[[ PROVIDED DATA open ]]
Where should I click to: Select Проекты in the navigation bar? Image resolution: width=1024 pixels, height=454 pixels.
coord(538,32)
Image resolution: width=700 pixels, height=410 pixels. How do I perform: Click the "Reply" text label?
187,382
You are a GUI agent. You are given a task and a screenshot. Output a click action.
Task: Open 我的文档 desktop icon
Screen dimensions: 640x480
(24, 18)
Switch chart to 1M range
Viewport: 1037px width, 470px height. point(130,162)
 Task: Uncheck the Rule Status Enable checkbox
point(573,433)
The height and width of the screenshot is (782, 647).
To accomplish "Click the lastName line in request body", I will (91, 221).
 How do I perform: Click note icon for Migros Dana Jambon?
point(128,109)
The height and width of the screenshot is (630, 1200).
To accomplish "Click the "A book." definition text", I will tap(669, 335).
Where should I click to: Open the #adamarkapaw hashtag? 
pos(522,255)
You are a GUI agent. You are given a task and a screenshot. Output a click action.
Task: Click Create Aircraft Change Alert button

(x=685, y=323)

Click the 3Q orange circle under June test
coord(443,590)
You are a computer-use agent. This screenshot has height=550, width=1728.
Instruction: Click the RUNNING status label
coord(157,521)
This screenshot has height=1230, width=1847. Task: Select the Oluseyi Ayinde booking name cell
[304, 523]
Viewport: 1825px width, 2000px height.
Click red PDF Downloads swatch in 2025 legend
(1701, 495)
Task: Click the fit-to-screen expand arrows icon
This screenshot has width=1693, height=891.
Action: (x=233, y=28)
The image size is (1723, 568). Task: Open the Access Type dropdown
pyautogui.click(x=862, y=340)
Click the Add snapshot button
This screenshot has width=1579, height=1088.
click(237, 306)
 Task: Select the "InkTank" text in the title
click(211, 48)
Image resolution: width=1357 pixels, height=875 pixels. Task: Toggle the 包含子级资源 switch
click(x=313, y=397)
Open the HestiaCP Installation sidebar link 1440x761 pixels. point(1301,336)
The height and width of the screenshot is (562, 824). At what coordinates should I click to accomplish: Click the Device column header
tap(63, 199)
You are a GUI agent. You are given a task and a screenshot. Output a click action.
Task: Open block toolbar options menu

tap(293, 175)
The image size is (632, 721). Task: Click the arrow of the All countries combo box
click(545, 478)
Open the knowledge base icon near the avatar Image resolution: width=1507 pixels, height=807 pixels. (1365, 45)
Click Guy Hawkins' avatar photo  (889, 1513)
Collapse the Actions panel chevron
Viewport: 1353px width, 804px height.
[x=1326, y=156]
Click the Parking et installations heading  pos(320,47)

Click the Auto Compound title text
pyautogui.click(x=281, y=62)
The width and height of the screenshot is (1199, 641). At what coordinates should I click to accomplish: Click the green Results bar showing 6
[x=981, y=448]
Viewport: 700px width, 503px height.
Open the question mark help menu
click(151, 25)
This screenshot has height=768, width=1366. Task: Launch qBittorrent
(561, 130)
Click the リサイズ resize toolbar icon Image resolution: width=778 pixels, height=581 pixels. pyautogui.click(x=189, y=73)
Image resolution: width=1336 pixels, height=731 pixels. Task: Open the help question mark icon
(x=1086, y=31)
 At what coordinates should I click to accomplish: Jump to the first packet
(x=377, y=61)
[[ PROVIDED DATA closed ]]
ASSIGNMENT —
Generate an exact reproduction of all entries.

EXPECTED OUTPUT —
Where should I click to: Select Проекты in the navigation bar? Image resolution: width=1024 pixels, height=454 pixels.
coord(538,32)
Image resolution: width=700 pixels, height=410 pixels. How do I perform: Click the "Reply" text label?
187,382
You are a GUI agent. You are given a task and a screenshot. Output a click action.
Task: Open 我的文档 desktop icon
Screen dimensions: 640x480
(24, 18)
Switch chart to 1M range
Viewport: 1037px width, 470px height. point(130,162)
 Task: Uncheck the Rule Status Enable checkbox
point(573,433)
The height and width of the screenshot is (782, 647).
To accomplish "Click the lastName line in request body", I will (91, 221).
 How do I perform: Click note icon for Migros Dana Jambon?
point(128,109)
The height and width of the screenshot is (630, 1200).
To accomplish "Click the "A book." definition text", I will tap(669, 335).
Where should I click to: Open the #adamarkapaw hashtag? 
pos(522,255)
You are a GUI agent. You are given a task and a screenshot. Output a click action.
Task: Click Create Aircraft Change Alert button

(x=685, y=323)

Click the 3Q orange circle under June test
coord(443,590)
You are a computer-use agent. This screenshot has height=550, width=1728.
Instruction: Click the RUNNING status label
coord(157,521)
This screenshot has height=1230, width=1847. Task: Select the Oluseyi Ayinde booking name cell
[304, 523]
Viewport: 1825px width, 2000px height.
Click red PDF Downloads swatch in 2025 legend
(1701, 495)
Task: Click the fit-to-screen expand arrows icon
This screenshot has width=1693, height=891.
Action: (x=233, y=28)
The image size is (1723, 568). Task: Open the Access Type dropdown
pyautogui.click(x=862, y=340)
Click the Add snapshot button
This screenshot has width=1579, height=1088.
click(237, 306)
 Task: Select the "InkTank" text in the title
click(211, 48)
Image resolution: width=1357 pixels, height=875 pixels. Task: Toggle the 包含子级资源 switch
click(x=313, y=397)
Open the HestiaCP Installation sidebar link 1440x761 pixels. point(1301,336)
The height and width of the screenshot is (562, 824). At what coordinates should I click to accomplish: Click the Device column header
tap(63, 199)
You are a GUI agent. You are given a task and a screenshot. Output a click action.
Task: Open block toolbar options menu

tap(293, 175)
The image size is (632, 721). Task: Click the arrow of the All countries combo box
click(545, 478)
Open the knowledge base icon near the avatar Image resolution: width=1507 pixels, height=807 pixels. (1365, 45)
Click Guy Hawkins' avatar photo  (889, 1513)
Collapse the Actions panel chevron
Viewport: 1353px width, 804px height.
[x=1326, y=156]
Click the Parking et installations heading  pos(320,47)

Click the Auto Compound title text
pyautogui.click(x=281, y=62)
The width and height of the screenshot is (1199, 641). At what coordinates should I click to accomplish: Click the green Results bar showing 6
[x=981, y=448]
Viewport: 700px width, 503px height.
Open the question mark help menu
click(151, 25)
This screenshot has height=768, width=1366. Task: Launch qBittorrent
(561, 130)
Click the リサイズ resize toolbar icon Image resolution: width=778 pixels, height=581 pixels. pyautogui.click(x=189, y=73)
Image resolution: width=1336 pixels, height=731 pixels. Task: Open the help question mark icon
(x=1086, y=31)
 At what coordinates should I click to accomplish: Jump to the first packet
(x=377, y=61)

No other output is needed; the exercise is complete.